Dari sinilah Adam kemudian berfikir kenapa
dia harus menangis ketika episode demi episode drama karbala di bacakan, dia
tidak menemukan alasan kenapa dia harus meneteskan air matanya. Ketika Adam bertanya
pada mereka yang menangis perihal alasan tangisan mereka, ada yang menjawab
dengan menggunakan dalil naqli bahwa;“kita harus bersedih ketika Rasul SAWW dan
keluarganya bersedih dan bergembira ketika mereka juga gembira”. “Lantas apa
alasan kesedihan mereka”? Tanya Adam lebih lanjut. “Apakah imam Husain bersedih
karena di akan segera dibantai”?, “bukankah syahid di jalan Tuhan adalah
cita-cita tertinggi kaum muslim pun juga imam Husain”? “Bukankah kita justru
harus bahagia ketika mereka telah tercatat sebagai syahid”? “Apakah alasan
kesedihan Zainab dikarenakan dirinya serta perempuan-perempuan Ahlulbait dan
anak-anak kecil akan segera di arak laksana kawanan domba menuju istana para
perampas”? ”bukankah kita juga senantiasa melaknat para perampas itu dan
menginginkan Tuhan agar mereka juga di arak diakhirat menuju lautan api
neraka”? Lantas apa bedanya kita dengan mereka yang menginginkan penganiayaan
diluar batas kemanusiaan?. “Jadi apa sesusungguhnya alasan real dari kesedihan
demi kesedihan yang dialami oleh rasul Tuhan beserta Ahlulbaitnya”??tanya Adam
lebih lanjut.

....................

→ Tugas:
Dalam artikel, jawaban berdasarkan dalil naqli apa yang diterima Adam ketika ia menanyakan alasan orang-orang menangis? Mohon gunakan artikel ini saja sebagai sumber jawaban.

→ Data Tersedia:
....................

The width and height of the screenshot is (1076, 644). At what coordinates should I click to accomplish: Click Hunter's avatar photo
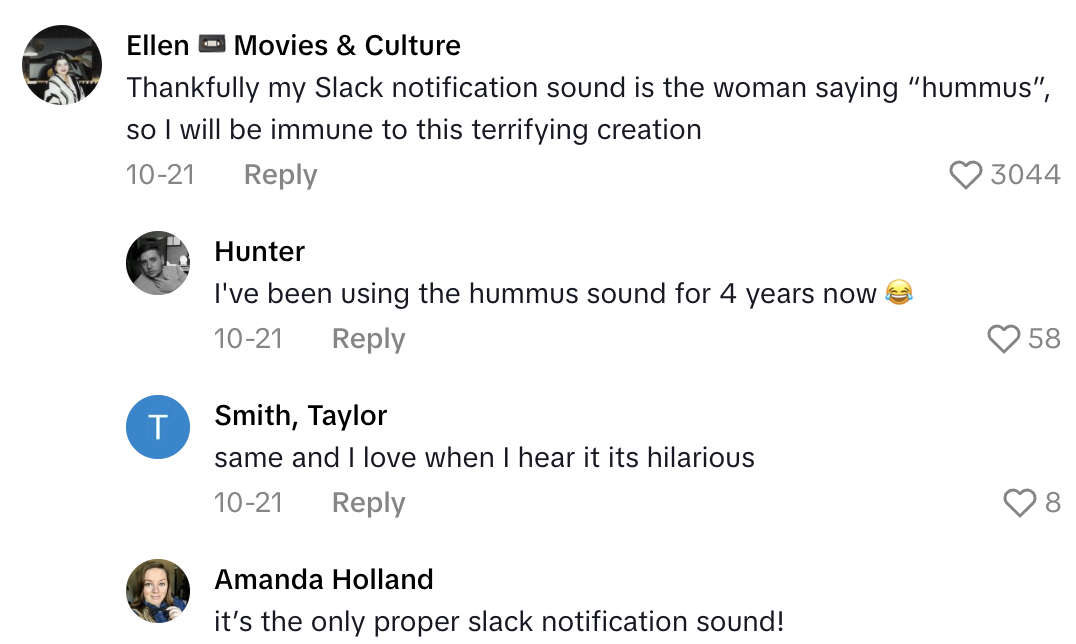[x=158, y=264]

....................

→ Jawaban:
Kita harus bersedih ketika Rasul SAWW dan keluarganya bersedih, dan bergembira ketika mereka juga gembira.